WHAT TO PRODUCE: In the entries below, find the lines with the word "coordinates" and copy them.

TASK DATA:
+ + +

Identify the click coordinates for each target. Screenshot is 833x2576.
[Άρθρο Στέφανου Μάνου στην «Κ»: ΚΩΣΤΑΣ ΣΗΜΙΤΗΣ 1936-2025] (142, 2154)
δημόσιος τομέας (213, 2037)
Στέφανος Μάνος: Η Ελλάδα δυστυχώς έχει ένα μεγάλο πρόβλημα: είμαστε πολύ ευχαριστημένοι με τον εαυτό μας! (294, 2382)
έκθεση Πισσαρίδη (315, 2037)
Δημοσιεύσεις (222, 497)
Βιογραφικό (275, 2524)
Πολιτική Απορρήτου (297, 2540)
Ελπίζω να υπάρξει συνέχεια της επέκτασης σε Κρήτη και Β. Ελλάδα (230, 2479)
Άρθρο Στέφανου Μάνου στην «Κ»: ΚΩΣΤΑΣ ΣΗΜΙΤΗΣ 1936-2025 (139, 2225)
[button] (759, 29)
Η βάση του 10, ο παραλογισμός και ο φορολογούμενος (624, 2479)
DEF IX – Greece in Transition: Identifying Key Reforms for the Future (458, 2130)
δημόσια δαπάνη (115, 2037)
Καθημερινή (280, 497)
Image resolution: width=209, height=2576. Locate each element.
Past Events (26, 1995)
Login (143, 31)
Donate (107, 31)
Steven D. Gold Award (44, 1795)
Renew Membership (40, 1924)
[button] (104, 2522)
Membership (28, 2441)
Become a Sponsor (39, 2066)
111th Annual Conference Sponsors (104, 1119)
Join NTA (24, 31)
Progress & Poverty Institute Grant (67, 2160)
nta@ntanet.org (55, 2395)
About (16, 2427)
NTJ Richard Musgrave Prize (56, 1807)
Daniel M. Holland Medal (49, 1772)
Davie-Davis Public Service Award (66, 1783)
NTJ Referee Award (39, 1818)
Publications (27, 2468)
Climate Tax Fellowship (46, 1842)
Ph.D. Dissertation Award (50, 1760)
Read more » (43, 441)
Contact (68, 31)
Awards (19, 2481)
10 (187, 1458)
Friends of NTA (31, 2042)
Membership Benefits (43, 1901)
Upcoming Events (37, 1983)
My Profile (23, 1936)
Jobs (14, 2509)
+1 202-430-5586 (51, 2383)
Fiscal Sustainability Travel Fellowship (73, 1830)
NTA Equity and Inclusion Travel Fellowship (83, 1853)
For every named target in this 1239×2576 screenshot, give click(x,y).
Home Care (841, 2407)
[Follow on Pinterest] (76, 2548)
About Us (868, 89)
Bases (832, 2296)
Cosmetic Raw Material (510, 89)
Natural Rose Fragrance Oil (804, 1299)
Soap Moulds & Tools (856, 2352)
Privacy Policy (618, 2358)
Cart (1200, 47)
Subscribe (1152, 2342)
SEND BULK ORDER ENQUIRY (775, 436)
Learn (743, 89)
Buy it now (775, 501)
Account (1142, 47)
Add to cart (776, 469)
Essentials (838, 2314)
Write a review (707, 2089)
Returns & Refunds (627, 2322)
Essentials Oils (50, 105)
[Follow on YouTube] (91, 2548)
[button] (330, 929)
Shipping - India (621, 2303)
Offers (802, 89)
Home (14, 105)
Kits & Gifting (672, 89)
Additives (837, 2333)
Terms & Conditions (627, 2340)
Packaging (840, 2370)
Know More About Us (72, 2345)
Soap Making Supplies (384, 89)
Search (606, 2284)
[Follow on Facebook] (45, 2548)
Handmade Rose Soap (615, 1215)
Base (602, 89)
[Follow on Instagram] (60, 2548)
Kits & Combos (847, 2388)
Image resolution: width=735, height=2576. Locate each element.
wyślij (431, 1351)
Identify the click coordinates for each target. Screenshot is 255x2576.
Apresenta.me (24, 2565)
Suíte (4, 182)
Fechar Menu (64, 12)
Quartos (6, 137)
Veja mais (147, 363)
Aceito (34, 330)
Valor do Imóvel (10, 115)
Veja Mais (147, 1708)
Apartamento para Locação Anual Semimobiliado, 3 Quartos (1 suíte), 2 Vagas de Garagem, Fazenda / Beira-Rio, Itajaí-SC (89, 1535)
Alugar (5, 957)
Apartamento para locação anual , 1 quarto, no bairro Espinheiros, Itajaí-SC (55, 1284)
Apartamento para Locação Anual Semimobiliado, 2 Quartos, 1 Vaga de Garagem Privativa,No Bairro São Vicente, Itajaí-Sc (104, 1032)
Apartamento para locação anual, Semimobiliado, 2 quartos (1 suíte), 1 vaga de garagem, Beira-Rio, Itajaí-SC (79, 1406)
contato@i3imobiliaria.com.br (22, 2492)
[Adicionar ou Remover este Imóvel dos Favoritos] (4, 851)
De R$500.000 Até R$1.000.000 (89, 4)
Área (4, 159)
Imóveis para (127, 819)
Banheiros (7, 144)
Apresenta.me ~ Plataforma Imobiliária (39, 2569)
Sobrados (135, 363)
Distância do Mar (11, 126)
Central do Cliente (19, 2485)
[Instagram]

+ + +

SOLVED EXERCISE:
Identify the click coordinates for each target. Screenshot is 833x2576.
Identify the click coordinates for each target. Screenshot is 255x2576.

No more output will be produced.